Supplied material:
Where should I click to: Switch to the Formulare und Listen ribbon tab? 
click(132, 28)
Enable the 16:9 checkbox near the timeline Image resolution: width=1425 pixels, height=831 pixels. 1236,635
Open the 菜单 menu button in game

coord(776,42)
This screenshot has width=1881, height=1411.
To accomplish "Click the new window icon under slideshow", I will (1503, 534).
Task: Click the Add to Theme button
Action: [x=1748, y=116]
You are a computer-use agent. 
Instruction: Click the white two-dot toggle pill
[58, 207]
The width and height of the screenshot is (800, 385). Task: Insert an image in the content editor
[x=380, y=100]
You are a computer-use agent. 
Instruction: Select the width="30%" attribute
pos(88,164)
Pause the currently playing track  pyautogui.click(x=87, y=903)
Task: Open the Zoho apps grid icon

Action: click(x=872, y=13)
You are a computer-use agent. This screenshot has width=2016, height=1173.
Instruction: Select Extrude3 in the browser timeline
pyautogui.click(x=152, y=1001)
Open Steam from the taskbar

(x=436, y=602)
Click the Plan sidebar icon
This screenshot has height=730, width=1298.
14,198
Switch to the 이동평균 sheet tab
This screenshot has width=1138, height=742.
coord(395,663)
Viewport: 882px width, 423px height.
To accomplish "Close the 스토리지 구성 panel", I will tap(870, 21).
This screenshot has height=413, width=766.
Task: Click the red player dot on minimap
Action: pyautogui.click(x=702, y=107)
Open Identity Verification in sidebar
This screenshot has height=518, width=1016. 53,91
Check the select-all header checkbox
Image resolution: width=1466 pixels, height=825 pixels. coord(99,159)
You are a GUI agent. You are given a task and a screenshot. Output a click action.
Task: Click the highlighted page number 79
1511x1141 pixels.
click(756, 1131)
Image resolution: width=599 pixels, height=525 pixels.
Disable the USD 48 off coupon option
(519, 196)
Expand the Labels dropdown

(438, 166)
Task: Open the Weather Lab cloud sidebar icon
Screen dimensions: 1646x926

Work required:
Repeat each entry above, keeping every word exact.

Result:
Where should I click to: Switch to the Formulare und Listen ribbon tab? 
click(132, 28)
Enable the 16:9 checkbox near the timeline Image resolution: width=1425 pixels, height=831 pixels. 1236,635
Open the 菜单 menu button in game

coord(776,42)
This screenshot has width=1881, height=1411.
To accomplish "Click the new window icon under slideshow", I will (1503, 534).
Task: Click the Add to Theme button
Action: [x=1748, y=116]
You are a computer-use agent. 
Instruction: Click the white two-dot toggle pill
[58, 207]
The width and height of the screenshot is (800, 385). Task: Insert an image in the content editor
[x=380, y=100]
You are a computer-use agent. 
Instruction: Select the width="30%" attribute
pos(88,164)
Pause the currently playing track  pyautogui.click(x=87, y=903)
Task: Open the Zoho apps grid icon

Action: click(x=872, y=13)
You are a computer-use agent. This screenshot has width=2016, height=1173.
Instruction: Select Extrude3 in the browser timeline
pyautogui.click(x=152, y=1001)
Open Steam from the taskbar

(x=436, y=602)
Click the Plan sidebar icon
This screenshot has height=730, width=1298.
14,198
Switch to the 이동평균 sheet tab
This screenshot has width=1138, height=742.
coord(395,663)
Viewport: 882px width, 423px height.
To accomplish "Close the 스토리지 구성 panel", I will tap(870, 21).
This screenshot has height=413, width=766.
Task: Click the red player dot on minimap
Action: pyautogui.click(x=702, y=107)
Open Identity Verification in sidebar
This screenshot has height=518, width=1016. 53,91
Check the select-all header checkbox
Image resolution: width=1466 pixels, height=825 pixels. coord(99,159)
You are a GUI agent. You are given a task and a screenshot. Output a click action.
Task: Click the highlighted page number 79
1511x1141 pixels.
click(756, 1131)
Image resolution: width=599 pixels, height=525 pixels.
Disable the USD 48 off coupon option
(519, 196)
Expand the Labels dropdown

(438, 166)
Task: Open the Weather Lab cloud sidebar icon
Screen dimensions: 1646x926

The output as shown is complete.